### Directions for this task
Could you repeat all of the entries below, character for character?

·····

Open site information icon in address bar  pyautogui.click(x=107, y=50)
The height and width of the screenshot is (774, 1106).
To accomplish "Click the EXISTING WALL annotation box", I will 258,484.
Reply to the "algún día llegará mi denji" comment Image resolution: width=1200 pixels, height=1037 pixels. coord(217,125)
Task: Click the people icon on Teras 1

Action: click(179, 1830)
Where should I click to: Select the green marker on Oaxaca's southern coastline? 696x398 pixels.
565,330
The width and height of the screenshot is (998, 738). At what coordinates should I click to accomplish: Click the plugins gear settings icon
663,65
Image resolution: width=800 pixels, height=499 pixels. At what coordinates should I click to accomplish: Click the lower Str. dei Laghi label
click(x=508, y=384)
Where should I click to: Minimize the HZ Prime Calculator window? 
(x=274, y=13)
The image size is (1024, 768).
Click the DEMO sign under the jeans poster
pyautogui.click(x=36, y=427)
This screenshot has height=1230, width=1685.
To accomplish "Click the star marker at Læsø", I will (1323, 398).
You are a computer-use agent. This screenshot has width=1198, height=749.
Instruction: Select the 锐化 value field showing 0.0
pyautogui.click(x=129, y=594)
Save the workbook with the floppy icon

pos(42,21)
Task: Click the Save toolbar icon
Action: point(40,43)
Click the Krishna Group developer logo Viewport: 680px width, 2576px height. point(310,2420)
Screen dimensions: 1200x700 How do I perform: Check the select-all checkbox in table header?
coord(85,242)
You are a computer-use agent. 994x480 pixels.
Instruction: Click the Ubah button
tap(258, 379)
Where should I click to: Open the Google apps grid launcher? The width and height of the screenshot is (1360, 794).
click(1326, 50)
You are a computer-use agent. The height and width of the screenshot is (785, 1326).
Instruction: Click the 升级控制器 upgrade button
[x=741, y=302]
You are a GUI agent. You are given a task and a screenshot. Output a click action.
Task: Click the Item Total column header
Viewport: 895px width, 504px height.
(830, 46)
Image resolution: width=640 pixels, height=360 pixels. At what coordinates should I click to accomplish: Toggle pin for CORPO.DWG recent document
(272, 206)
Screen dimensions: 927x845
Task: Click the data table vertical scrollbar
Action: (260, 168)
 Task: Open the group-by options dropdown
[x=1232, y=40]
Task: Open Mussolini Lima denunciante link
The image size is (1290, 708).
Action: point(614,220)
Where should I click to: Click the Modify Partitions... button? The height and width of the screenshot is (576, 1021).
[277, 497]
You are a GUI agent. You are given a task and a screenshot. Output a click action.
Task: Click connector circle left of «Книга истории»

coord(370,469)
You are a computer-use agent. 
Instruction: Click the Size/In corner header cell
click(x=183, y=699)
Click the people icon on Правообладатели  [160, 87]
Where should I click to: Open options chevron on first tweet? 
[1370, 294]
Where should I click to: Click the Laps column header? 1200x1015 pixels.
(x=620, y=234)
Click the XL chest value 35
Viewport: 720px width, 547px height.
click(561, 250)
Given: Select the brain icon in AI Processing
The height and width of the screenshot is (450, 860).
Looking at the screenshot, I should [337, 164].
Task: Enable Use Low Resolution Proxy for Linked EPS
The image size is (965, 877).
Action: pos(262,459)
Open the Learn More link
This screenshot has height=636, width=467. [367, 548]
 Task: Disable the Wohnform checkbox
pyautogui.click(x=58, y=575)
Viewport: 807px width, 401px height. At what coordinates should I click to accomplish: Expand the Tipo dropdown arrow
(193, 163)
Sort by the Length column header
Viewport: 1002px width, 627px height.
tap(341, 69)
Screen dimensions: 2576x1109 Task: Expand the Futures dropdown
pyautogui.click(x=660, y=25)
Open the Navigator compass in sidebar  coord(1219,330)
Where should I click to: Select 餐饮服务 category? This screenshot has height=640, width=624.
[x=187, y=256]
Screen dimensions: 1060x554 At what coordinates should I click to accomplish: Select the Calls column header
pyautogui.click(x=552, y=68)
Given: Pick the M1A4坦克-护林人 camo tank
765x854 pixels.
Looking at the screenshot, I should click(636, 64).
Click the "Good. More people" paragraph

·····

### Result
Open site information icon in address bar  pyautogui.click(x=107, y=50)
The height and width of the screenshot is (774, 1106).
To accomplish "Click the EXISTING WALL annotation box", I will 258,484.
Reply to the "algún día llegará mi denji" comment Image resolution: width=1200 pixels, height=1037 pixels. coord(217,125)
Task: Click the people icon on Teras 1

Action: click(179, 1830)
Where should I click to: Select the green marker on Oaxaca's southern coastline? 696x398 pixels.
565,330
The width and height of the screenshot is (998, 738). At what coordinates should I click to accomplish: Click the plugins gear settings icon
663,65
Image resolution: width=800 pixels, height=499 pixels. At what coordinates should I click to accomplish: Click the lower Str. dei Laghi label
click(x=508, y=384)
Where should I click to: Minimize the HZ Prime Calculator window? 
(x=274, y=13)
The image size is (1024, 768).
Click the DEMO sign under the jeans poster
pyautogui.click(x=36, y=427)
This screenshot has height=1230, width=1685.
To accomplish "Click the star marker at Læsø", I will (1323, 398).
You are a computer-use agent. This screenshot has width=1198, height=749.
Instruction: Select the 锐化 value field showing 0.0
pyautogui.click(x=129, y=594)
Save the workbook with the floppy icon

pos(42,21)
Task: Click the Save toolbar icon
Action: point(40,43)
Click the Krishna Group developer logo Viewport: 680px width, 2576px height. point(310,2420)
Screen dimensions: 1200x700 How do I perform: Check the select-all checkbox in table header?
coord(85,242)
You are a computer-use agent. 994x480 pixels.
Instruction: Click the Ubah button
tap(258, 379)
Where should I click to: Open the Google apps grid launcher? The width and height of the screenshot is (1360, 794).
click(1326, 50)
You are a computer-use agent. The height and width of the screenshot is (785, 1326).
Instruction: Click the 升级控制器 upgrade button
[x=741, y=302]
You are a GUI agent. You are given a task and a screenshot. Output a click action.
Task: Click the Item Total column header
Viewport: 895px width, 504px height.
(830, 46)
Image resolution: width=640 pixels, height=360 pixels. At what coordinates should I click to accomplish: Toggle pin for CORPO.DWG recent document
(272, 206)
Screen dimensions: 927x845
Task: Click the data table vertical scrollbar
Action: (260, 168)
 Task: Open the group-by options dropdown
[x=1232, y=40]
Task: Open Mussolini Lima denunciante link
The image size is (1290, 708).
Action: point(614,220)
Where should I click to: Click the Modify Partitions... button? The height and width of the screenshot is (576, 1021).
[277, 497]
You are a GUI agent. You are given a task and a screenshot. Output a click action.
Task: Click connector circle left of «Книга истории»

coord(370,469)
You are a computer-use agent. 
Instruction: Click the Size/In corner header cell
click(x=183, y=699)
Click the people icon on Правообладатели  [160, 87]
Where should I click to: Open options chevron on first tweet? 
[1370, 294]
Where should I click to: Click the Laps column header? 1200x1015 pixels.
(x=620, y=234)
Click the XL chest value 35
Viewport: 720px width, 547px height.
click(561, 250)
Given: Select the brain icon in AI Processing
The height and width of the screenshot is (450, 860).
Looking at the screenshot, I should [337, 164].
Task: Enable Use Low Resolution Proxy for Linked EPS
The image size is (965, 877).
Action: pos(262,459)
Open the Learn More link
This screenshot has height=636, width=467. [367, 548]
 Task: Disable the Wohnform checkbox
pyautogui.click(x=58, y=575)
Viewport: 807px width, 401px height. At what coordinates should I click to accomplish: Expand the Tipo dropdown arrow
(193, 163)
Sort by the Length column header
Viewport: 1002px width, 627px height.
tap(341, 69)
Screen dimensions: 2576x1109 Task: Expand the Futures dropdown
pyautogui.click(x=660, y=25)
Open the Navigator compass in sidebar  coord(1219,330)
Where should I click to: Select 餐饮服务 category? This screenshot has height=640, width=624.
[x=187, y=256]
Screen dimensions: 1060x554 At what coordinates should I click to accomplish: Select the Calls column header
pyautogui.click(x=552, y=68)
Given: Pick the M1A4坦克-护林人 camo tank
765x854 pixels.
Looking at the screenshot, I should click(636, 64).
Click the "Good. More people" paragraph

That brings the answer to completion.